Data shown:
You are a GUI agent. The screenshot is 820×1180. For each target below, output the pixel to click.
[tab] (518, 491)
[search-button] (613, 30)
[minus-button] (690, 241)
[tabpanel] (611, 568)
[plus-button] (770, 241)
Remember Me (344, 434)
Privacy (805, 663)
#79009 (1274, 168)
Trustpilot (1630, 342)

Task directions: What the task asks for is a word-for-word repeat of the lines above, from the first through the one containing "Privacy (805, 663)".

Task solution:
You are a GUI agent. The screenshot is 820×1180. For each target below, output the pixel to click.
[tab] (518, 491)
[search-button] (613, 30)
[minus-button] (690, 241)
[tabpanel] (611, 568)
[plus-button] (770, 241)
Remember Me (344, 434)
Privacy (805, 663)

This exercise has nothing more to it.